A customer called with an emergency issue: A server that normally runs many MySQL instances wouldn’t start them up. Not only would it not start all of them, it wouldn’t even start the first one. The multiple instances were started through the mysql_multi init script. Perhaps you already know what was wrong!
It turns out that this server’s /etc/init.d/mysql_multi wouldn’t start unless it found the text “mysqld_multi” in the /etc/my.cnf file. Not a [mysqld_multi] config file section, but the text string “mysqld_multi”. It was using this text as a proxy for “I found a [mysqld_multi] configuration section.” This was a rather brittle test, as you can imagine.
After reading the source, I determined that the my.cnf file was fine and the configuration should not be changed, and I could not understand what had changed since it was previously working. Perhaps an automated upgrade or a similar change to the system had broken it.
The fix was to place the following comment into the file.
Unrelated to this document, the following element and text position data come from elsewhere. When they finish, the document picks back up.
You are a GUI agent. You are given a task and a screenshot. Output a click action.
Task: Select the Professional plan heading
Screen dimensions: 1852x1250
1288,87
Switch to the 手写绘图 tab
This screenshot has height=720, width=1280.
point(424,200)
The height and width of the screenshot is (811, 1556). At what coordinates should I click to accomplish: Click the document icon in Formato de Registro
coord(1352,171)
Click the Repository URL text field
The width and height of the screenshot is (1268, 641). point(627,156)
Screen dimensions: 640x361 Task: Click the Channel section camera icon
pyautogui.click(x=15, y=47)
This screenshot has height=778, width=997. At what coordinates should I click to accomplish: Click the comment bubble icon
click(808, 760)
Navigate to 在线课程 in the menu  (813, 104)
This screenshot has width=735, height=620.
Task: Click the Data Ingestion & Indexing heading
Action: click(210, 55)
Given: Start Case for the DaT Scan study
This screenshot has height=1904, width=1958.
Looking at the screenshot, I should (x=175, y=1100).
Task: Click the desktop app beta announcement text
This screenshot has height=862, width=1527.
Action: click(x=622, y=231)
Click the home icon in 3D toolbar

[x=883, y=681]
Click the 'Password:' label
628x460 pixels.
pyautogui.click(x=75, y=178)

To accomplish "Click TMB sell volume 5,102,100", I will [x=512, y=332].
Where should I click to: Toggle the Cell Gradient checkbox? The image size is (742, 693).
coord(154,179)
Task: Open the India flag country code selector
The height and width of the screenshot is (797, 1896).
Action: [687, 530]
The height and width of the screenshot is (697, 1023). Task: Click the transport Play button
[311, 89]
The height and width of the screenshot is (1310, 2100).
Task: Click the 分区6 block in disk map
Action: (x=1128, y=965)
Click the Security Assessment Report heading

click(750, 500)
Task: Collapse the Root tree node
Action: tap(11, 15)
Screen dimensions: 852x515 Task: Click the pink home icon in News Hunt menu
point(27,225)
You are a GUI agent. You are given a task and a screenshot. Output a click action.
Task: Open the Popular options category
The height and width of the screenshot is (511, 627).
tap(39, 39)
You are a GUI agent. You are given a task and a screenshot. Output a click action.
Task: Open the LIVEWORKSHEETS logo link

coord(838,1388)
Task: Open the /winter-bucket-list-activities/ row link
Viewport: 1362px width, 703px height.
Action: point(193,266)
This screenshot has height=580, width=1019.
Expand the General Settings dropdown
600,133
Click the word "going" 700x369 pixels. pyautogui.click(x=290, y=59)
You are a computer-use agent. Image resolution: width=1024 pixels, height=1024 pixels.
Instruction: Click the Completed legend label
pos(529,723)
# This comment is only necessary to make /etc/init.d/mysql_multi work OK, it greps for mysqld_multi in an 'if' statement
That’s the only time I can recall fixing software by putting a comment into its configuration file. Unfortunately I don’t recall what Linux distribution this was on; I just checked a recent download, and the official MySQL distribution contains a file called mysqld_multi (note the different name) that doesn’t contain this error-prone test.